Cairo's benchmark index rose 2.9 percent to 5,530 points, its highest close since February 26, making its largest one-day gain in nearly four weeks. Trading volume spiked.
The market may get a boost this week from the buyout of Orascom Construction Industries (OCI); OCI, previously Cairo's largest stock by market value, was removed from the main index last week after Dutch-listed OCI NV acquired more than 97 percent of the Egyptian firm in a cash-or-shares tender offer. OCI NV said the offer would be settled on August 5; some of the money may go back into the stock market.
A surprise cut of the main official overnight interest rate in Egypt by 50 basis points late on Thursday also supported investor sentiment.
Egypt's pound continued to strengthen marginally on Sunday in the wake of the rate cut, though it was unclear how much the central bank was engineering the appreciation as a confidence-boosting measure.
Billions of dollars in Gulf aid promised since the army overthrew the president have begun to trickle into the currency market, easing pressure on the pound.
"Currency concerns have decreased for the short-term, but you won't see foreigners pile in," Kitchen added.
Local investors were net buyers of Egyptian stocks on Sunday while foreigners were sellers, bourse data showed.
The index appeared to stage a clean break of major technical resistance around the 5,450-point area, which capped it in May and July. The next major resistance is at the January peak of 5,884 points.
In Saudi Arabia, the index rose 0.8 percent to 7,972 points, its highest since September 2008. It closed above a major resistance at 7,944 points, the April 2012 peak; that is long-term bullish and leaves no major chart barrier before 8,782 points, the 61.8 percent retracement of the fall from January 2008.
Trading volumes were healthy despite the approach of Eid holidays later this week.
Sectors that benefit from local consumption led gains. The retail sector index and telecommunications rose 1.0 and 2.1 percent respectively; food and agriculture gained 1.5 percent.
With limited growth seen in heavyweight Saudi banks and petrochemical firms, investors are chasing mid-cap firms with higher growth outlooks.
In Kuwait, the index slipped 0.7 percent, trimming its 2013 gains to 35.4 percent. Investors are booking some profits from the rally, but many see the choice of a new cabinet on Sunday, after last month's parliamentary elections, as positive.

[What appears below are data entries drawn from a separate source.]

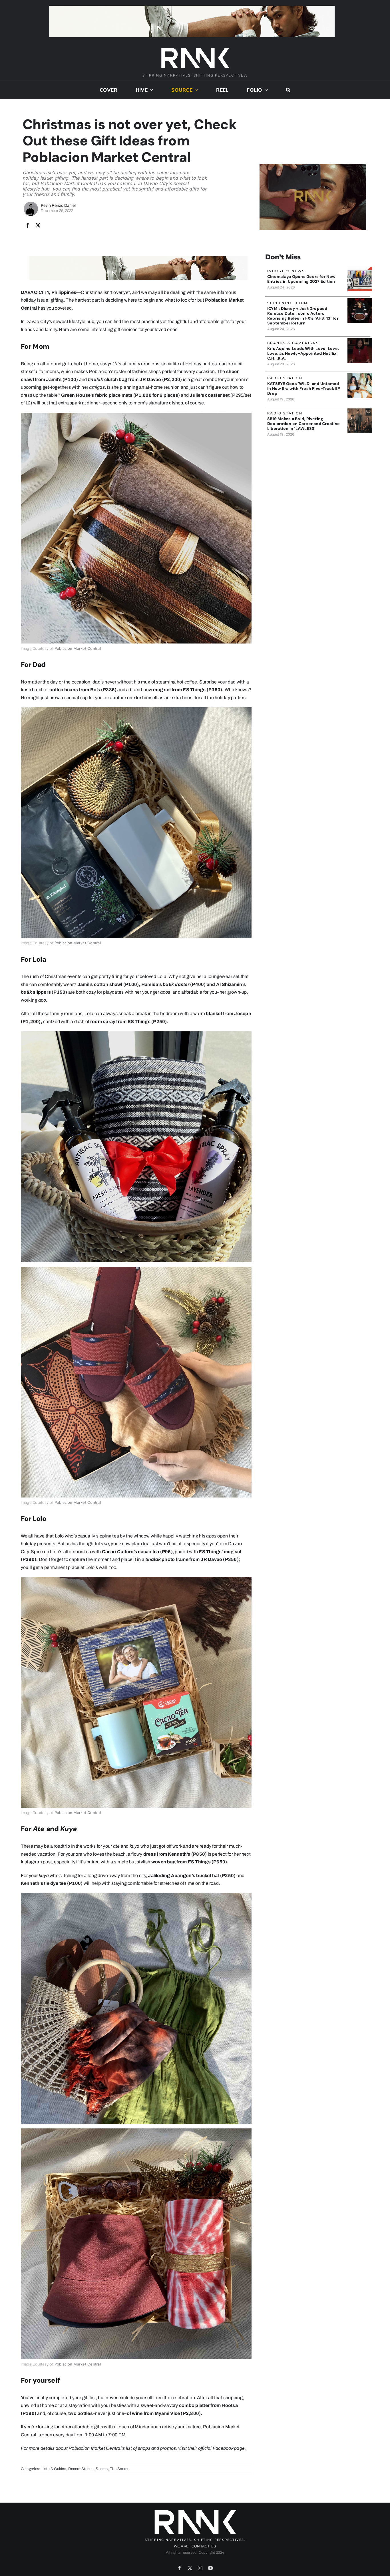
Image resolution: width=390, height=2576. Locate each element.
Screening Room (287, 303)
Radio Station (285, 378)
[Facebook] (28, 226)
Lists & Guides (53, 2469)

Mustapha al-Shamali was appointed oil minister, after serving as acting minister, and the finance ministry, which Shamali previously led, will now be headed by Sheikh Salem Abdul-Aziz al-Sabah.
Early last year Sheikh Salem resigned as central bank governor after 25 years in the post, complaining about a rapid rise in government spending. This suggests he could be something of a budget hawk in his new job.